* **Goal of the exercise**
What is needed is an exact repeat of the lines from the one holding "Click the rank 1 row with score 10 191" through the final line of the data, with no pictures.

* **Data excerpts**
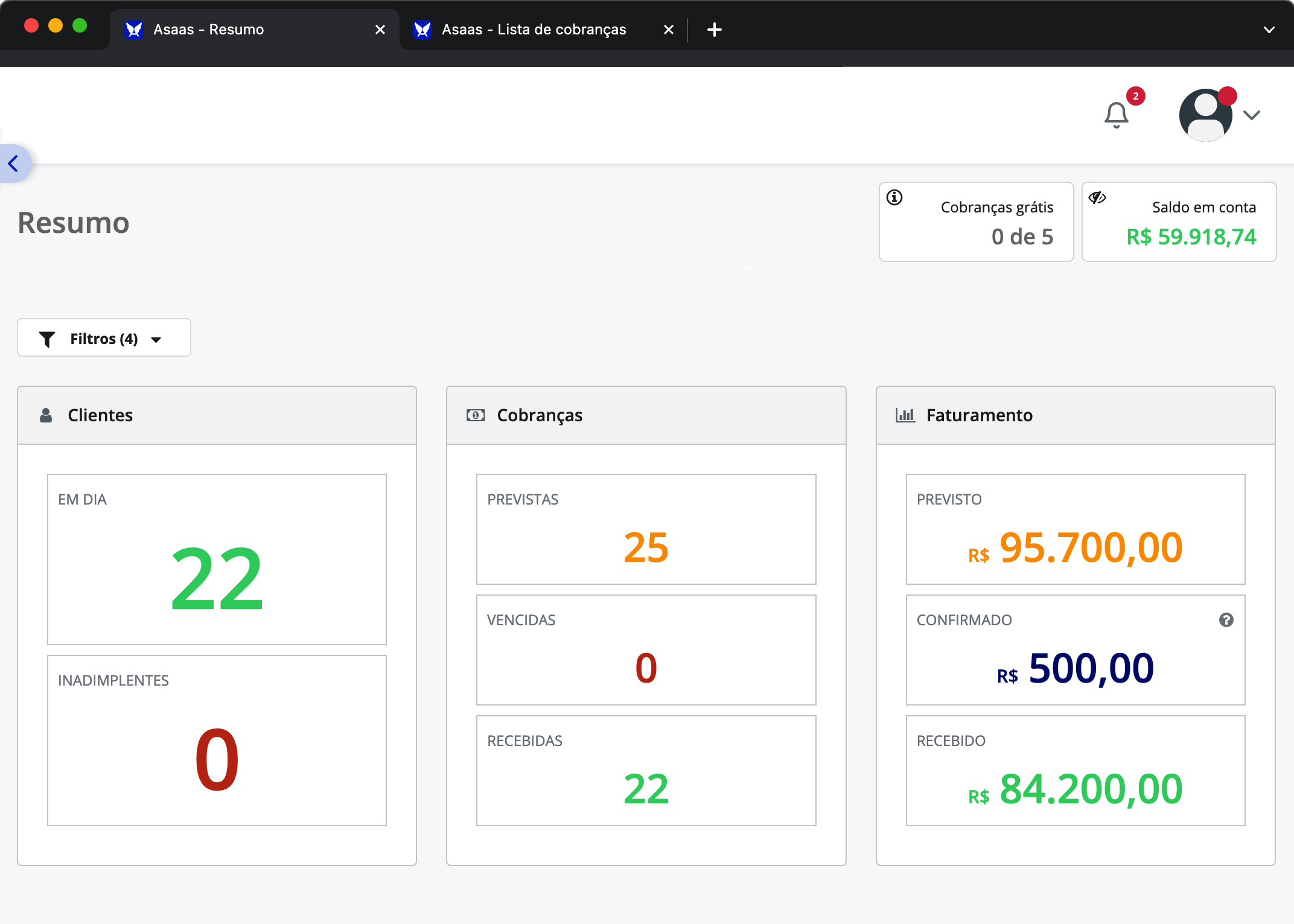The width and height of the screenshot is (1294, 924).
Task: Click the info icon on Cobranças grátis
Action: (894, 197)
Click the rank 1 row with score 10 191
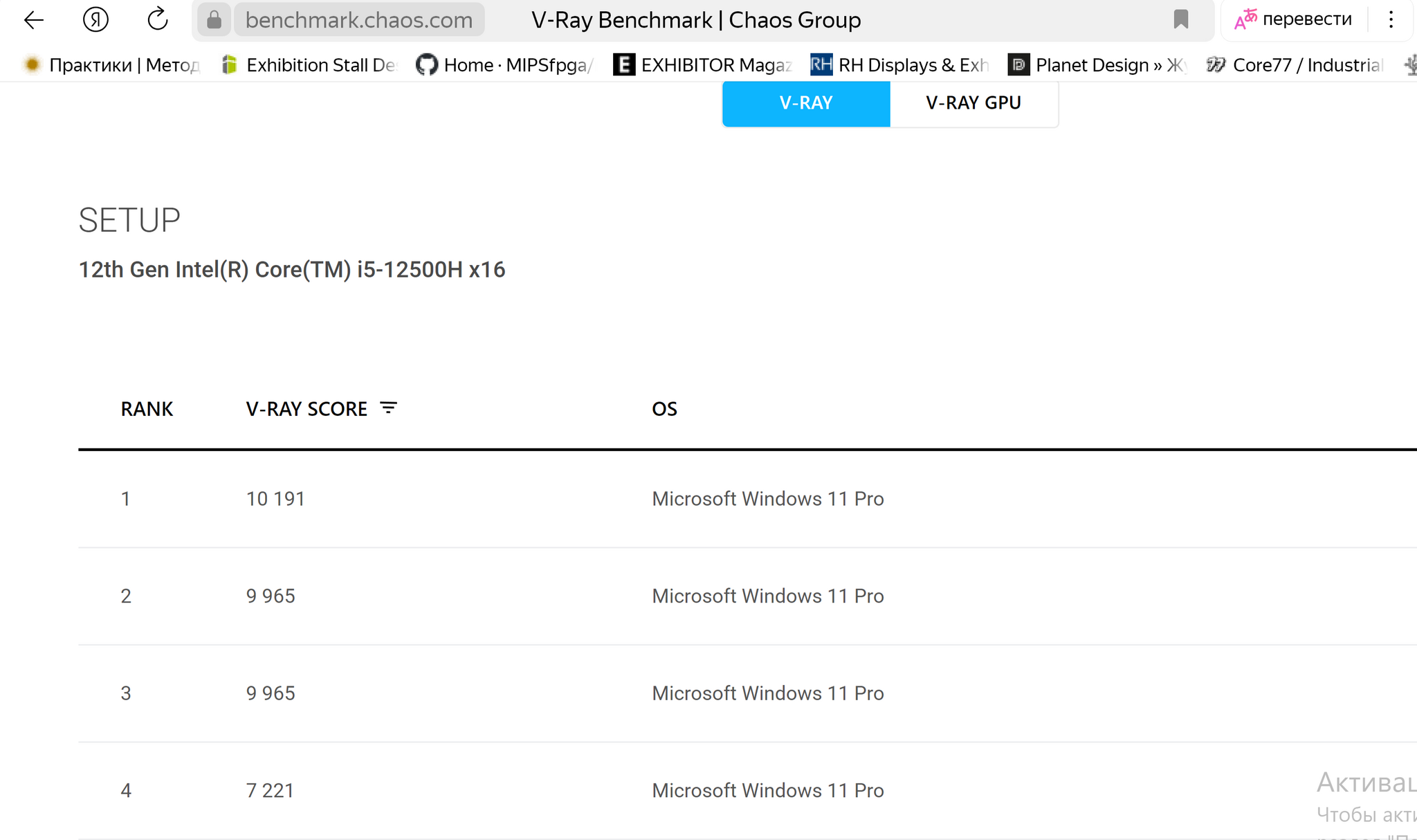Screen dimensions: 1417x840 click(275, 499)
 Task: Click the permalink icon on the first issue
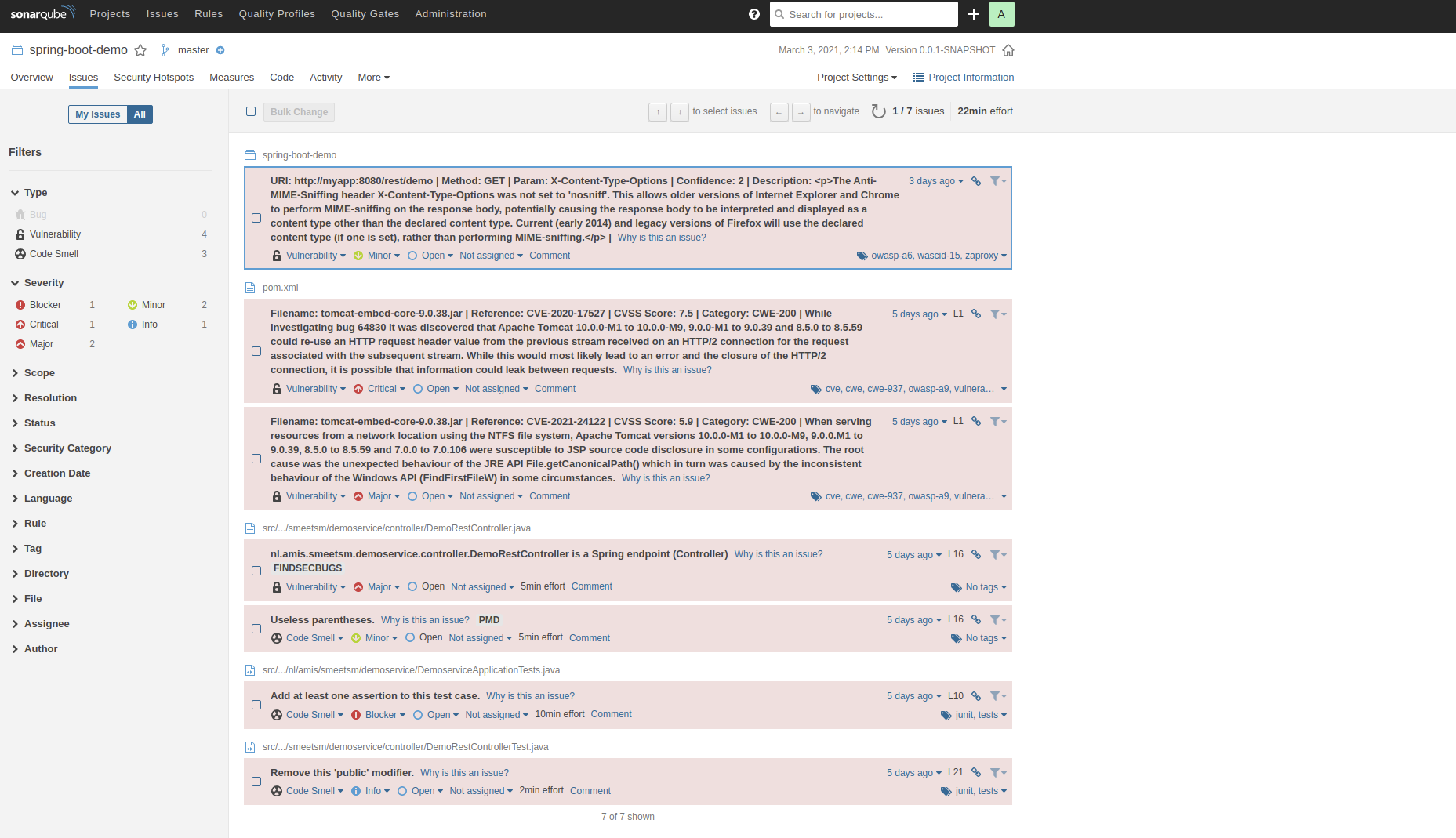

* **Result**
Click the rank 1 row with score 10 191
Screen dimensions: 1417x840 click(275, 499)
 Task: Click the permalink icon on the first issue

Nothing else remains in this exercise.